## TEXT EXTRACT
►
Re: [PATCH] NBD: replace kill_bdev() with __invalidate_device()

The Linux Kernel Mailing List
 help / color / mirror / Atom feed

From: Markus Pargmann <mpa@pengutronix.de>
To: Ratna Manoj <manoj.br@gmail.com>
Cc: pbonzini@redhat.com, jack@suse.cz, Gou Rao <grao@portworx.com>,
	Vinod Jayaraman <jv@portworx.com>,
	nbd-general@lists.sourceforge.net, linux-kernel@vger.kernel.org
Subject: Re: [PATCH] NBD: replace kill_bdev() with __invalidate_device()
Date: Thu, 28 Apr 2016 11:00:20 +0200	[thread overview]
Message-ID: <1809196.i4ZeAM11iZ@adelgunde> (raw)
In-Reply-To: <571ADB31.2000609@gmail.com>

[-- Attachment #1: Type: text/plain, Size: 6370 bytes --]

Hi,

On Saturday 23 April 2016 07:47:21 Ratna Manoj wrote:
> Thanks for the review. 
> 
> Atleast for ext4 this crash happens on a sys_umount() call, timing of
> which is not in control of block driver. Block driver cannot force the
> filesystems to be unmounted, and the file system does not expect 
> buffers to get unmapped under it.

Yes the block driver can't force a clean umount.
◄
## INSTRUCTIONS TO FOLLOW
In the mailing list message, which call does Ratna Manoj say the crash happens on, at least for ext4? None of the data is needed.

## SOURCE MATERIAL
►
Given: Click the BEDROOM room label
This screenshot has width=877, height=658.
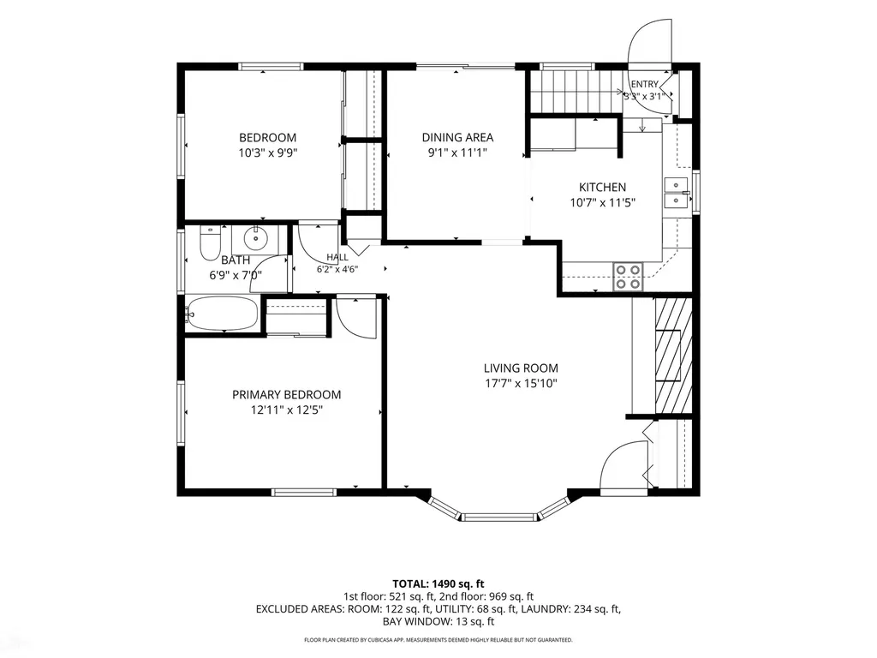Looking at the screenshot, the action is tap(267, 138).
◄
## CORRECT ANSWER
A sys_umount() call.